At first the street artist, who operates under the name Clandestine Culture, was reluctant. He said he preferred the democratic nature of a concrete canvas to the traditional white-box space of a commercial gallery.
The artist might be familiar to many Second Saturday art crawlers. His latex-paint-on-paper posters depict police officers in riot gear or strangers he surreptitiously photographs and then paints. They appear everywhere in the neighborhood with the words Clandestine Culture printed across the bottom.
But the dealer eventually persuaded the urban talent to join his stable. Some of his latex-on-translucent-paper paintings will be on display at Gregg Shienbaum Fine Art (2239 NW Second Ave.) beginning at 6 p.m. this Saturday for the May edition of the Wynwood Art Walk. There will be a solo show this October.
"I just sold his first piece in a gallery to a French collector last week who fell in love with one of Clandestine Culture's images of a cop wearing a gas mask," says Shienbaum, who opened his spot in March. "It went for $2,000. Nobody knows him yet outside of Miami, but I think his work has a strong social message people really respond to and is going to take off."
Clandestine Culture's attention-grabbing pieces will be on view in a group offering that includes Russell Young's image of a sobbing Marilyn Monroe, Sarah Hardacre's scintillating nudes inspired by vintage men's magazines juxtaposed against the phallic outlines of modern concrete skylines, and Magnus Gjoen's turgid bazookas, human skulls, and artillery glossed over with Renaissance masterpieces by Titian, Michelangelo, and Tiepolo.
"I've only been open for two months but have been doing really well with these artists," Shienbaum says. "A lot of new young collectors are coming in who are very interested in the urban art movement with a strong political message." (Gregg Shienbaum Fine Art also showcases a mix of pop art masters such as Warhol, Lichtenstein, Johns, and Rauschenberg along with urban street art by names such as Ron English and Shepard Fairey.) Call 305-205-9089 or visit gsfineart.com.
Other shows you shouldn't miss this weekend: Dimensions Variable (3850 NE Miami Ct.) is presenting "AABBCCDV," by American-born, Berlin-based Erik Smith, whose project explores the shifting nature of urban landscapes in a near-anthropological fashion.
Last year Smith employed a shovel to excavate a section of the former "death zone" of the Berlin Wall. He unearthed a large spiral staircase and presented it as a sculpture.
Smith, who has been in Miami on an artist's residency, continues his investigation of cities in transition by focusing on the demolition of Dimension Variable's former Design District space, which is being torn down for a new development. "Our building also used to house Locust Projects, the Spinello Gallery, and other artists' studios and exhibition spaces," says Leyden Rodriguez-Casanova, an artist and one of DV's founders.

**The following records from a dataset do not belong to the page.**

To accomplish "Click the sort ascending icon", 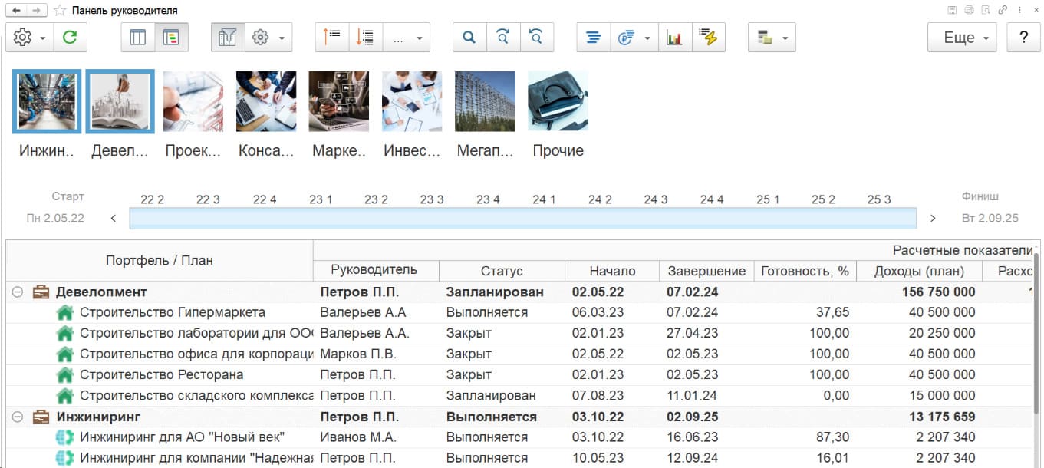I will click(x=332, y=38).
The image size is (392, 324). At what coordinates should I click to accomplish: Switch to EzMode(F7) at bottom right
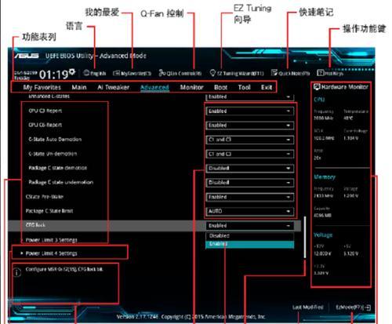(353, 308)
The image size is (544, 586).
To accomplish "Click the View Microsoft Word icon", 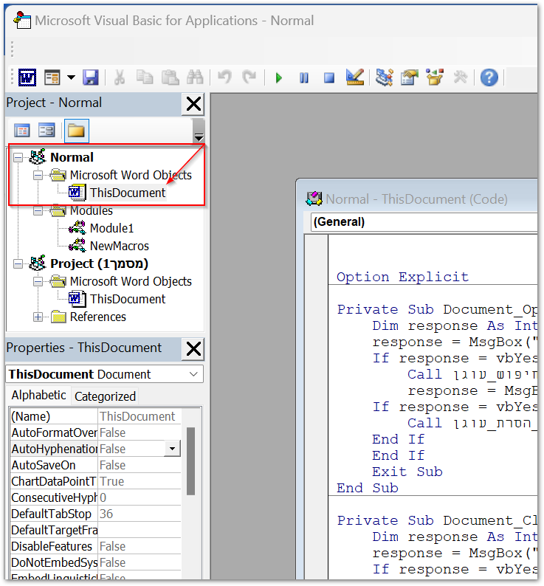I will click(27, 77).
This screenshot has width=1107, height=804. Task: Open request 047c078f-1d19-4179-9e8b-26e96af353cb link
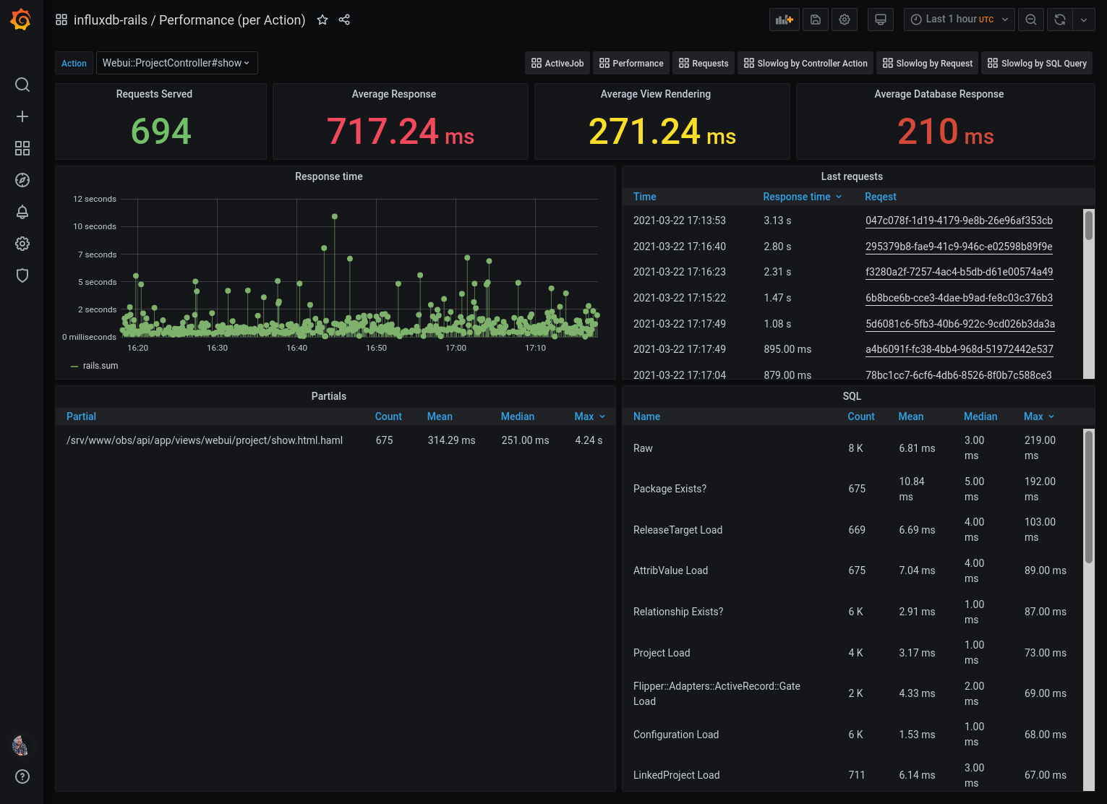click(x=959, y=221)
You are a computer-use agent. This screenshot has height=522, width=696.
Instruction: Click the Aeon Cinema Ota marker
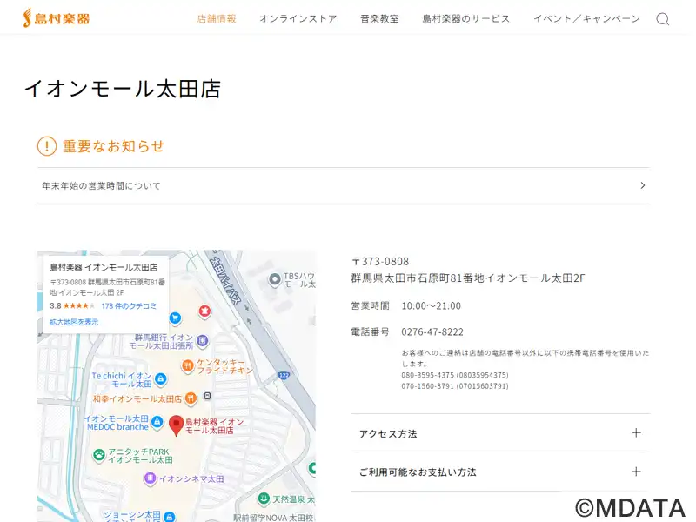click(150, 478)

"For his project, Erik strategically placed microphones inside the building to record the sounds of the backhoes razing it to the ground," Rodriguez-Casanova explains. "He also salvaged artworks left behind by former resident artists. He has torn them apart, painted them over, and repurposed them for the exhibit."
One of the artworks Smith is using is a piece that was commissioned by the Miami Art Museum from Rodriguez-Casanova for a group show. "It was an iron-gate wall that was too large for me to carry around anymore, so I left it. I called MAM to see if they wanted it, but they told me no since it was site-specific."
MAM is preparing to move to its new home on the bay, so the discarded gate is an apt reminder of our art scene's rampant evolution.
Smith, who is also creating a limited-edition soundtrack of the site's destruction, hopes to convey a sense of the radical transformation the area has undergone over the past decade. The process is as much "about speculative growth and renewal as it is negation and fragmentation," he says. Call 305-607-5527 or visit dimensionsvariable.net.
At the recently relocated Locust Projects (3852 N. Miami Ave.) New York-based artists are the focus of two intriguing exhibits.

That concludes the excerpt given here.